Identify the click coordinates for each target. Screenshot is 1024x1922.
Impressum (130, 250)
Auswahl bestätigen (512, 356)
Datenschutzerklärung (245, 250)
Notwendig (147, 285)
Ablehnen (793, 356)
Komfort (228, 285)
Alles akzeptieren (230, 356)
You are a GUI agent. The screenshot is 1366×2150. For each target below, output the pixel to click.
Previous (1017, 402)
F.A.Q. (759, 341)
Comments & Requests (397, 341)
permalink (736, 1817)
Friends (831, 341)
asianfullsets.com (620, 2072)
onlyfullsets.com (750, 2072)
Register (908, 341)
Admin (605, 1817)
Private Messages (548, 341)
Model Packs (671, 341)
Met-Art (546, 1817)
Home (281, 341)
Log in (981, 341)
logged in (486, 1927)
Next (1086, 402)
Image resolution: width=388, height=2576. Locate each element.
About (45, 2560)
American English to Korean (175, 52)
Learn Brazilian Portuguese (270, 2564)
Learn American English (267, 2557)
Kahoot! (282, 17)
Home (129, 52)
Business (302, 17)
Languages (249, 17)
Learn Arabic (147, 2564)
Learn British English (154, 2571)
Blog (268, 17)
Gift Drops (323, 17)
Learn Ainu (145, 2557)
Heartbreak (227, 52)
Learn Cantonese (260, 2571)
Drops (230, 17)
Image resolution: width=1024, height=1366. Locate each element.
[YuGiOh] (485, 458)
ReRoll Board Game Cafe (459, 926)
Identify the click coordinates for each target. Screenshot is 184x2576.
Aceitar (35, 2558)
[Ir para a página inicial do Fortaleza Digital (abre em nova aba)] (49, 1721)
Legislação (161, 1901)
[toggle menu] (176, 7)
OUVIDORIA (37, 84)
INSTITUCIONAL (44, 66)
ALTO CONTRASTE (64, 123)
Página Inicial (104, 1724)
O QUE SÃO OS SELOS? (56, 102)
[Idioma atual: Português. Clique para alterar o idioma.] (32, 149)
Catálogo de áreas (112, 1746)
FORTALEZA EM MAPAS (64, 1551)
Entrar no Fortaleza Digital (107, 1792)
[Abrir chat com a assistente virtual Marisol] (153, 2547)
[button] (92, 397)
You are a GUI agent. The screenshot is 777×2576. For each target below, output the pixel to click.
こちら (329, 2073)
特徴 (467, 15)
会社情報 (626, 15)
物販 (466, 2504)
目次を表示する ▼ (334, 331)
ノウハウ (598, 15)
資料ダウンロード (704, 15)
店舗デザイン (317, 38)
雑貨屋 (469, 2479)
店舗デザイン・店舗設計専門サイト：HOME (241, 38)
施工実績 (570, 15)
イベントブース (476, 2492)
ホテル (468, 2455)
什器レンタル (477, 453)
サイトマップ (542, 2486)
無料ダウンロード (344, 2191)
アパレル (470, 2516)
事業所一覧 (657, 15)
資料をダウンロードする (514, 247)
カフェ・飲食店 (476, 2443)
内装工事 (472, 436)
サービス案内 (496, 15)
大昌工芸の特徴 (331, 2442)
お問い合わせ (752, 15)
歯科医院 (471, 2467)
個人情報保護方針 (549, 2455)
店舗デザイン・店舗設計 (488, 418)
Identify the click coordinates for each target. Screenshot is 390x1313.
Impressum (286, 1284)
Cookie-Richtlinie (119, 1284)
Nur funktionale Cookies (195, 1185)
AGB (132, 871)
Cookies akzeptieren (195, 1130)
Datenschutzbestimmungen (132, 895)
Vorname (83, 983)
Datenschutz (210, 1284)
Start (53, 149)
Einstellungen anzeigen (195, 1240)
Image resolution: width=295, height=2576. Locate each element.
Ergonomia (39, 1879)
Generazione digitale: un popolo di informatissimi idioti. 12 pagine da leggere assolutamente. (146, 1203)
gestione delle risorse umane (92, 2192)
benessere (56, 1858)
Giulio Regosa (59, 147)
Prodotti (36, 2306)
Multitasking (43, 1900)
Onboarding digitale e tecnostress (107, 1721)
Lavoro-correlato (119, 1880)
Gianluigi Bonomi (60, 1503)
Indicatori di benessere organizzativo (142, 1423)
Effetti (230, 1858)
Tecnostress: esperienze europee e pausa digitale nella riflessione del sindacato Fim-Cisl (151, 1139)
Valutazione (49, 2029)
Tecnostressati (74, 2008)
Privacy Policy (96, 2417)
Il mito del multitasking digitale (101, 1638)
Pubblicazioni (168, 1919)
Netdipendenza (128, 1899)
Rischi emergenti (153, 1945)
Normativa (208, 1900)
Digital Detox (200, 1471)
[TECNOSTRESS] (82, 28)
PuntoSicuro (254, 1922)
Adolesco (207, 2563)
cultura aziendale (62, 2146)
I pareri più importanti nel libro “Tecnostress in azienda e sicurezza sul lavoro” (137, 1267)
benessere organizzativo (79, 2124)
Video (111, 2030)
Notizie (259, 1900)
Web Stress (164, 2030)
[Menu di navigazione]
-------------------------
Your answer should be the lines of the listing above between the line holding "Ablehnen (793, 356)" and the line holding "asianfullsets.com (620, 2072)", inclusive, restated word for word and alone.

Ablehnen (793, 356)
Komfort (228, 285)
Alles akzeptieren (230, 356)
You are a GUI agent. The screenshot is 1366×2150. For each target below, output the pixel to click.
Previous (1017, 402)
F.A.Q. (759, 341)
Comments & Requests (397, 341)
permalink (736, 1817)
Friends (831, 341)
asianfullsets.com (620, 2072)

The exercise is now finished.